§ **Work task**
Report each line of the entries that includes "computer" by copying it.

[Pixel coordinate grounding data]

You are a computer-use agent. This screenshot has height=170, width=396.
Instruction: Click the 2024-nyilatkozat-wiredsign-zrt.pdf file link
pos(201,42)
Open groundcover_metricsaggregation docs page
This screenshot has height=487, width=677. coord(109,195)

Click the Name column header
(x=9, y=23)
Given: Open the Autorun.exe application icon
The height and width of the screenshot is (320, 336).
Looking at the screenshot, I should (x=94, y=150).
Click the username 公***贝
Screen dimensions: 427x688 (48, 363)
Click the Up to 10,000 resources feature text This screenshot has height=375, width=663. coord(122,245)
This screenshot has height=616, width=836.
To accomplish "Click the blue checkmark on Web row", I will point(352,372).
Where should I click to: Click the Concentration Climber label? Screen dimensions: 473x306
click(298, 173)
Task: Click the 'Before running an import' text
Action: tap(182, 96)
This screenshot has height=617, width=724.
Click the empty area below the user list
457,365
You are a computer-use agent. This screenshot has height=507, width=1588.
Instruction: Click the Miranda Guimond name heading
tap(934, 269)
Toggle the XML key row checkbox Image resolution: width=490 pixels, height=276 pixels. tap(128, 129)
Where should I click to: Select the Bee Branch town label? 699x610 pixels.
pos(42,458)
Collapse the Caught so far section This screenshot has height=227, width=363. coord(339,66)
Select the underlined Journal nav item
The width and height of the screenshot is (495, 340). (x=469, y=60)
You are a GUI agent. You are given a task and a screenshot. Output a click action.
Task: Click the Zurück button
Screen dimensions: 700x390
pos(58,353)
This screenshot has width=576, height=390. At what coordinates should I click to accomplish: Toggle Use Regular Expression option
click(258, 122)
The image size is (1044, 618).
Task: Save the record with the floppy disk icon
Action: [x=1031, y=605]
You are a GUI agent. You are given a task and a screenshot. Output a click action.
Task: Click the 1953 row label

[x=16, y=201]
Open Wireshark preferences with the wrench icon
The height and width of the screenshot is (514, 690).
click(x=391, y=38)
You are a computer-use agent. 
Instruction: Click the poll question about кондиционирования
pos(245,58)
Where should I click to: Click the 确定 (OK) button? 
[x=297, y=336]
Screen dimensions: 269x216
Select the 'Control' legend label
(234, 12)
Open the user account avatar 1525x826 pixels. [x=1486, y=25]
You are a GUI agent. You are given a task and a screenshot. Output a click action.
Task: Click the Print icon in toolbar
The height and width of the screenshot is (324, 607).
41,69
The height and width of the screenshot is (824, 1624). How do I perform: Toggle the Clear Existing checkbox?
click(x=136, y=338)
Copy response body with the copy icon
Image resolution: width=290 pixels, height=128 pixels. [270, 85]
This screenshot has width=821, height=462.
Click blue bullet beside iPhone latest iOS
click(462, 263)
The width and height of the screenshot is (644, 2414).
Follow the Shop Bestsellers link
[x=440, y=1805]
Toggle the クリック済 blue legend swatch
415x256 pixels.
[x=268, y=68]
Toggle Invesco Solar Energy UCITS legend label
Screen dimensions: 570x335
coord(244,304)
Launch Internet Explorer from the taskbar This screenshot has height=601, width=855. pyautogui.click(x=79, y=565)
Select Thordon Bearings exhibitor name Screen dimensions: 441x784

§ **Answer to the problem**
You are a computer-use agent. This screenshot has height=170, width=396.
You are a computer-use agent. This screenshot has height=507, width=1588.
You are a computer-use agent. 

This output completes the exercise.